» **Problem details**
From the records below, copy out each line that has the word "bottom".

Start of Input records

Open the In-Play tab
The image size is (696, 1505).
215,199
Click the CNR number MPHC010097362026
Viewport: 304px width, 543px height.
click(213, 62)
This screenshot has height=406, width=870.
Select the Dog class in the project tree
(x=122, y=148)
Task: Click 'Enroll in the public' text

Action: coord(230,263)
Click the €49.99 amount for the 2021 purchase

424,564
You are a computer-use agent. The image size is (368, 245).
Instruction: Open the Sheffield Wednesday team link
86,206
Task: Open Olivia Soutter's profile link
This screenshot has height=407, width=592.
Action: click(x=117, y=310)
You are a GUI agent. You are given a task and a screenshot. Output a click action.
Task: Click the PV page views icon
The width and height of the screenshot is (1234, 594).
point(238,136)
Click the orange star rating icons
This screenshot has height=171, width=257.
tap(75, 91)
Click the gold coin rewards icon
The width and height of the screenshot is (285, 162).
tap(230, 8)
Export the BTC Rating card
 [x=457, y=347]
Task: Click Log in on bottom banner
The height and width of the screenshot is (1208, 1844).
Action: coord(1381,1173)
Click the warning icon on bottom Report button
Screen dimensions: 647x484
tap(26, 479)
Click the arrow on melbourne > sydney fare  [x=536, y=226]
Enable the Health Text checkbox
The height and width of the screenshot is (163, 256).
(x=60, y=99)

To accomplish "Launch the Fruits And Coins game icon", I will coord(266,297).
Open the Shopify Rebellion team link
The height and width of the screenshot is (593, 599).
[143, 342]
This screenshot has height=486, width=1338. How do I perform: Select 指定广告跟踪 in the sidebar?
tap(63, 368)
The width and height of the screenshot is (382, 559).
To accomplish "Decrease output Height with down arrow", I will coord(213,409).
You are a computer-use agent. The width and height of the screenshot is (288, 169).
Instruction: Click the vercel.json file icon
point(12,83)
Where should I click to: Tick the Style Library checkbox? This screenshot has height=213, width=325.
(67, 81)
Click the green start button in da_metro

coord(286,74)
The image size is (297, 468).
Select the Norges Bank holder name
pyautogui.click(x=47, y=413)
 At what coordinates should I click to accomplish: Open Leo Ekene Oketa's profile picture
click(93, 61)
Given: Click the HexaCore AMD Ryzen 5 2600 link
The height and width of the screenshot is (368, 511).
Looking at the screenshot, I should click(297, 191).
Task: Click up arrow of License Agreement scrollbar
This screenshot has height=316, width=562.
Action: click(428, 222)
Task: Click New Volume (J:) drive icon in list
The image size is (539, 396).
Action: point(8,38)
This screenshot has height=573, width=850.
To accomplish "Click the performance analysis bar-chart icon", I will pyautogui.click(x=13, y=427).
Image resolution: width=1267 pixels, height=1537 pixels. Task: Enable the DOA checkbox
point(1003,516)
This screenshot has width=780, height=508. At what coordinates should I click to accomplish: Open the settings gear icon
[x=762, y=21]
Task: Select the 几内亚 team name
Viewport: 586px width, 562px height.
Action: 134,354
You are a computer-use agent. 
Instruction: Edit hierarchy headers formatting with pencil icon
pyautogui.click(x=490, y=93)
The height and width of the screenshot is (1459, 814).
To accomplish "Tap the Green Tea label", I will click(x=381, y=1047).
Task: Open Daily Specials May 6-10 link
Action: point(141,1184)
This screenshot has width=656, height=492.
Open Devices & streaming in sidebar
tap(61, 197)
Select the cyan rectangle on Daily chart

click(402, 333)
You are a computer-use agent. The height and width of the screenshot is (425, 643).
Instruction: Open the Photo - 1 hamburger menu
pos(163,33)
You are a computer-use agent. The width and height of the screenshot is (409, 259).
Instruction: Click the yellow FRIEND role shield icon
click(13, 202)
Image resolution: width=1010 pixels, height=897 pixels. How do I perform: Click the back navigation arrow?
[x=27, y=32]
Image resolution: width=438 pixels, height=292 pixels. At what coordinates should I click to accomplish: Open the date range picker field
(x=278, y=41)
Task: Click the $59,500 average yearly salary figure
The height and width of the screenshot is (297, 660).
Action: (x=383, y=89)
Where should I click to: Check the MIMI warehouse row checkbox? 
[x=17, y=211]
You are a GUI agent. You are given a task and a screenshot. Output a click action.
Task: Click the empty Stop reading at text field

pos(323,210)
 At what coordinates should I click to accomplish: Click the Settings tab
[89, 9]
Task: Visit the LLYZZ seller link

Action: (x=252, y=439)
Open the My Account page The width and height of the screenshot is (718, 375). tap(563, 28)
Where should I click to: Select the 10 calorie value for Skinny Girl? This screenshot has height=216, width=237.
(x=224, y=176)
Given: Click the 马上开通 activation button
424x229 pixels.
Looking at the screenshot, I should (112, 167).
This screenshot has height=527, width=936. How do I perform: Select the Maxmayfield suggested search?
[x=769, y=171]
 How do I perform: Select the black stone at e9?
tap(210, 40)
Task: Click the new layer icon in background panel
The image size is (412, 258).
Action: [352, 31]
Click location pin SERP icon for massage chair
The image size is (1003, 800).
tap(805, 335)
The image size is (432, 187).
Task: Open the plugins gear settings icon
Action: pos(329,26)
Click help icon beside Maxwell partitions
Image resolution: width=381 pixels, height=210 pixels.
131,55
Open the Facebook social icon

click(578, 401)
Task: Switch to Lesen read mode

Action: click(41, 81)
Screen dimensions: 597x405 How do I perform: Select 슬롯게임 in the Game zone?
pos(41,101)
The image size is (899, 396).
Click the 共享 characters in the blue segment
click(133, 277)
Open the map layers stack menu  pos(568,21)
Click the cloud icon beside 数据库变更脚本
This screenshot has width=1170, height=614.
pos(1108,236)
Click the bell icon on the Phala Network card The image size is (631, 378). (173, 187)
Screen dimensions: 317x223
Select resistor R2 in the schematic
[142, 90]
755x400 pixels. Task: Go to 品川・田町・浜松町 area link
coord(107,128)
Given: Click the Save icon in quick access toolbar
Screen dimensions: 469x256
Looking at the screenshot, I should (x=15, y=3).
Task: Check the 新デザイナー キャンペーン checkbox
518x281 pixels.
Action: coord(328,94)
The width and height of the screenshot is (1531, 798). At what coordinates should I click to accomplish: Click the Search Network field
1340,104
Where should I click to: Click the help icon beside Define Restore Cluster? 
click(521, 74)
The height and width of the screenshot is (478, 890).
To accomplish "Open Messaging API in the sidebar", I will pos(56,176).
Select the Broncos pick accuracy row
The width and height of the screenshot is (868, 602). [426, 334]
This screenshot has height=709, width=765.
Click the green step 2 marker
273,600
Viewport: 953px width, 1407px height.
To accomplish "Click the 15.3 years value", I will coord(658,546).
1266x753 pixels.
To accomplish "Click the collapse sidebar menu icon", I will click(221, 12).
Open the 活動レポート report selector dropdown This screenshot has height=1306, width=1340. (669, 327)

End of Input records

» **Solved exercise**
Task: Click Log in on bottom banner
Click the warning icon on bottom Report button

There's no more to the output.